* WHAT IS NEEDED:
Copy all records precisely, apart from the pictures.

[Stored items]
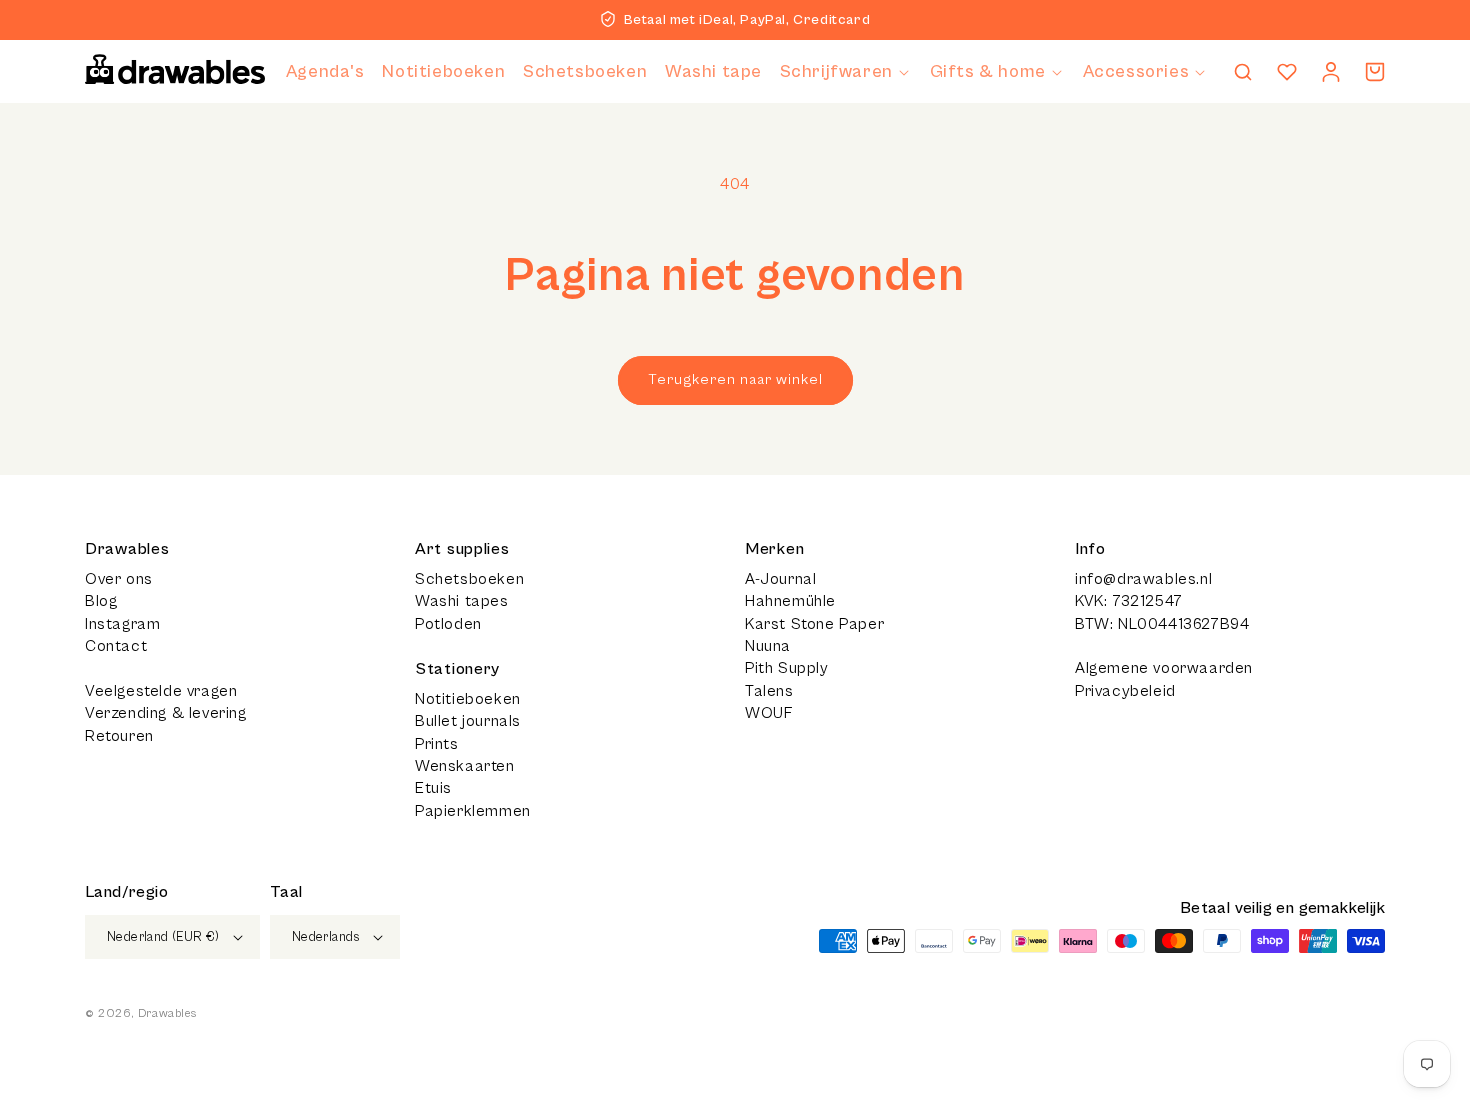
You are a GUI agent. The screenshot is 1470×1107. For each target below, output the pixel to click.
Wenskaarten (465, 766)
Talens (769, 691)
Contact (116, 646)
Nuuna (768, 646)
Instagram (122, 624)
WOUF (768, 713)
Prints (437, 744)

* TASK SOLUTION:
You are a GUI agent. The screenshot is 1470×1107. For each target below, output the pixel to click.
Wenskaarten (465, 766)
Talens (769, 691)
Contact (116, 646)
Nuuna (768, 646)
Instagram (122, 624)
WOUF (768, 713)
Prints (437, 744)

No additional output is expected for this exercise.